Don’t underrate the importance of your employees’ happiness. A happy team is a productive team.

When we finally went live, I asked the core members of the team to put in one last weekend of overtime to make sure everything went smoothly. They’d been on the project for the past two years, and I’d pushed them to their limits. For that last team effort, we booked rooms at a nearby hotel for them and for their families. If they needed a break, they could cross the street and spend some time with their kids and their spouses.

Putting your people first is always the right thing to do. They’re already dealing with a lot of pressure, so don’t add to it by ignoring their personal and psychological needs. After all, a happy team is a successful team.

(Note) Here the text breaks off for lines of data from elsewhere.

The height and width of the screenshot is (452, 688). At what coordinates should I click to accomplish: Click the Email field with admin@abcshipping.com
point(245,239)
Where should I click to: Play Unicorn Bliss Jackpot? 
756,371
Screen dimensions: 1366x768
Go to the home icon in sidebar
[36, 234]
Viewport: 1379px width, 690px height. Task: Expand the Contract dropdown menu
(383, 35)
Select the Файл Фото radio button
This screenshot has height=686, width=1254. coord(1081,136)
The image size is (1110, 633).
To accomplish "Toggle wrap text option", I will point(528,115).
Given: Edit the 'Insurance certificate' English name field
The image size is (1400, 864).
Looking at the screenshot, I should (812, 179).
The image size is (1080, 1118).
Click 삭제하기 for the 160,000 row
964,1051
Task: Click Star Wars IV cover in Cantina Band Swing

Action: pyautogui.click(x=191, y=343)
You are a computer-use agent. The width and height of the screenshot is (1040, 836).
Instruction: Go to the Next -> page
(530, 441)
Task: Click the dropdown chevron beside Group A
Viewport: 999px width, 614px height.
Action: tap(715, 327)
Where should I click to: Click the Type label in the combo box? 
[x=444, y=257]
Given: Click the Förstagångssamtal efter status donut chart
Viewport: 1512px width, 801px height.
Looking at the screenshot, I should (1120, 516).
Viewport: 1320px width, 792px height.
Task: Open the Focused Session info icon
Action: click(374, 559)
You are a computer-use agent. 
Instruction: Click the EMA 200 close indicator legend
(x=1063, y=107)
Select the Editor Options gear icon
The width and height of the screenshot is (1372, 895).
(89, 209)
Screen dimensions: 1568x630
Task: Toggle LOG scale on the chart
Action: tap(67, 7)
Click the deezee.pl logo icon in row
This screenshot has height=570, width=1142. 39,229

Change Initiatives Pay for Themselves

Implementing Maintenix and AirVault not only helped us streamline our documentation procedures, but also saved Copa Airlines a lot of money. It was more cost-effective to replace our aging software than to keep it. We no longer have to pay internal resources to maintain these apps. We now have support contracts with IFS and GE Aviation. This means we no longer have to pay a fee to a third-party consultant on a per-case basis every time we have to escalate a support ticket for obsolete software.

You could say that the upgrade paid for itself. 

We were able to reallocate the funds we were spending on supporting obsolete software and on archiving physical documents. But most importantly on adapting and escalating our Aircraft Maintenance Program. This is the kind of savings that allowed us to build a new three-bay hangar in Panama in order to save even more money.

We’re in This Together

If there’s a final bit of advice I can offer to project managers and change managers it is this: Even the playing field. Stop thinking in terms of the hierarchies and the differences within your teams. You are all in this together.

This may sound silly, but it worked for us. We made t-shirts for everyone on the implementation team. We all wore the project logo with pride. If you were to have seen us in action, you couldn’t tell a project manager from an analyst, or an accountant from a senior executive. You wouldn’t have known if someone were with Copa, GE, or IFS. We were all on the same page. The project was the main thing.

This simple hack enhanced our sense of unity. I’m not asking you to do the same thing, but I’d like you to consider new ways to bring your people together. There are so many tools that can help you streamline your business practices and procedures, but everything starts with stakeholder buy-in. The sooner you get it, the better.